Exploring the impact of network depth on 3D U-Net-based dose prediction for cervical cancer radiotherapy

Mingqing Wang  1 Yuxi Pan  1 Xile Zhang  1 Ruijie Yang  1
Affiliations

Exploring the impact of network depth on 3D U-Net-based dose prediction for cervical cancer radiotherapy

Mingqing Wang et al. Front Oncol. .

Abstract

Purpose: The 3D U-Net deep neural network structure is widely employed for dose prediction in radiotherapy. However, the attention to the network depth and its impact on the accuracy and robustness of dose prediction remains inadequate.

Methods: 92 cervical cancer patients who underwent Volumetric Modulated Arc Therapy (VMAT) are geometrically augmented to investigate the effects of network depth on dose prediction by training and testing three different 3D U-Net structures with depths of 3, 4, and 5.

Results: For planning target volume (PTV), the differences between predicted and true values of D98, D99, and Homogeneity were statistically 1.00 ± 0.23, 0.32 ± 0.72, and -0.02 ± 0.02 for the model with a depth of 5, respectively. Compared to the other two models, these parameters were also better. For most of the organs at risk, the mean and maximum differences between the predicted values and the true values for the model with a depth of 5 were better than for the other two models.
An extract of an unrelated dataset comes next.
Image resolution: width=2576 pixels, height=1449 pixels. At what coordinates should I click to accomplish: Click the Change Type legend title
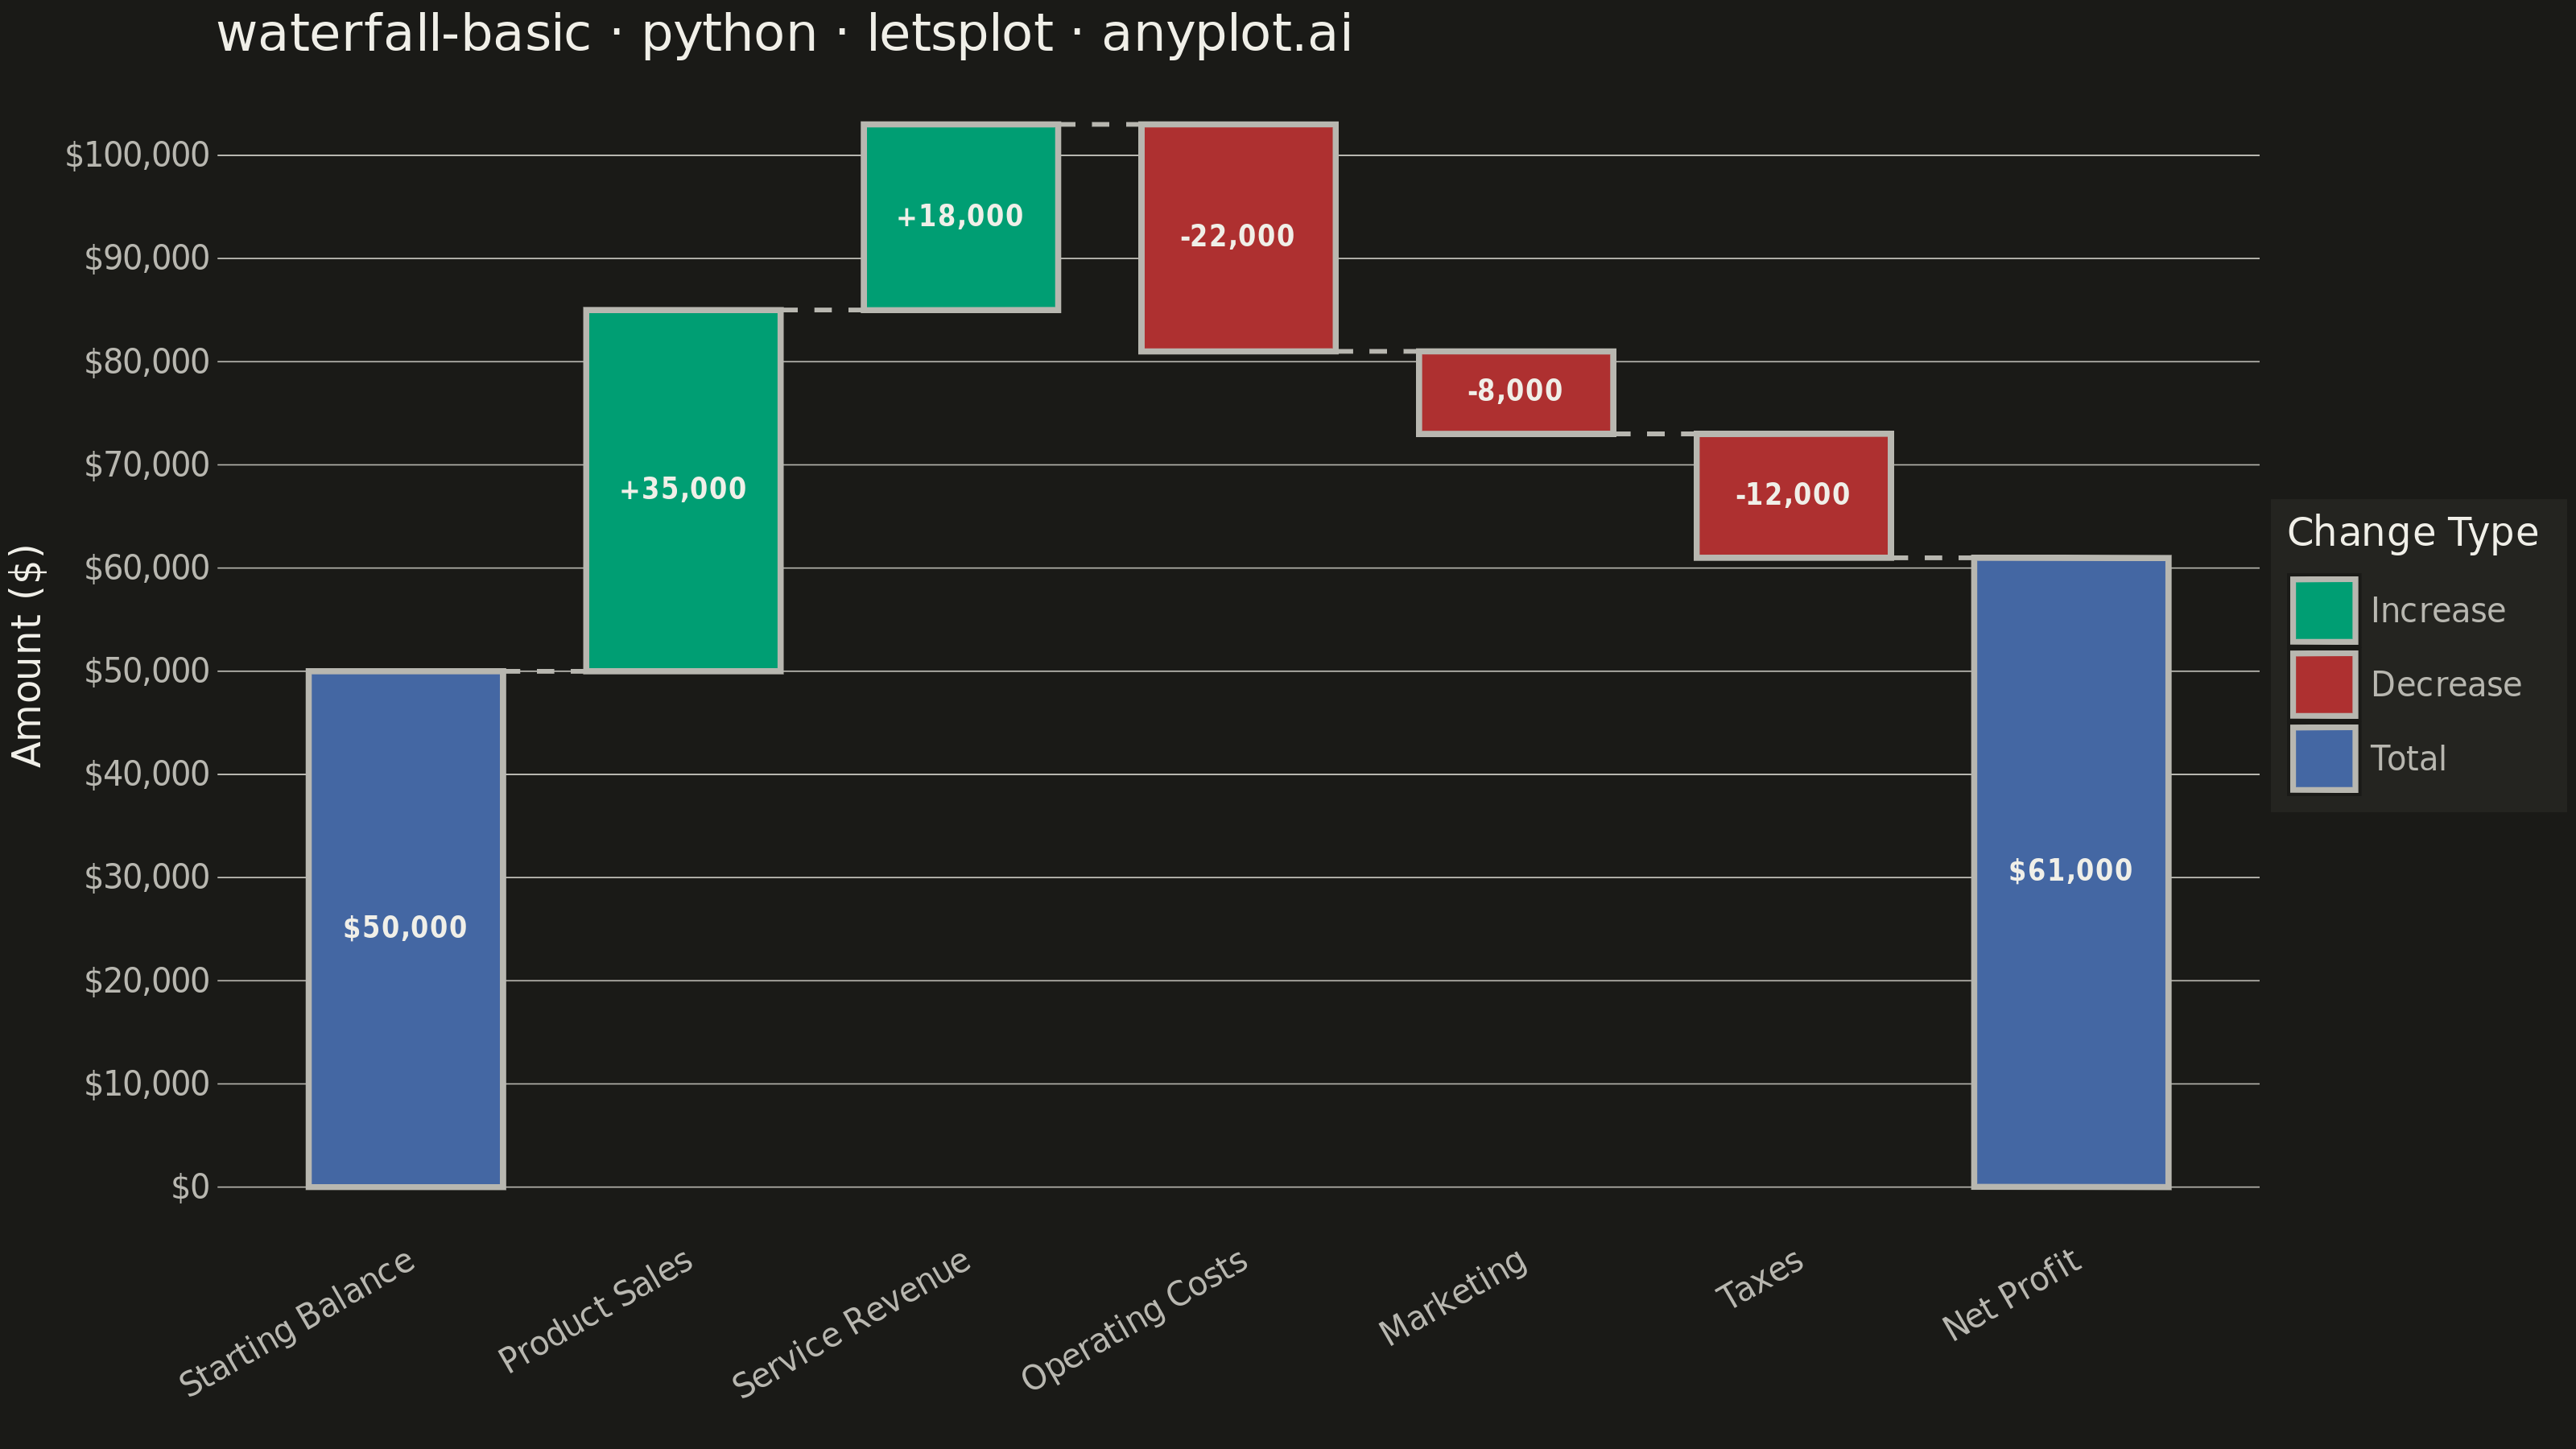tap(2412, 533)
Conclusions: The results reveal that the network model with a depth of 5 exhibits superior performance, albeit at the expense of the longest training time and maximum computational memory in the three models. A small server with two NVIDIA GeForce RTX 3090 GPUs with 24 G of memory was employed for this training. For the 3D U-Net model with a depth of more than 5 cannot be supported due to insufficient training memory, the 3D U-Net neural network with a depth of 5 is the commonly used and optimal choice for small servers.

Keywords: 3D U-Net; cervical cancer; dose prediction; network depth; radiotherapy.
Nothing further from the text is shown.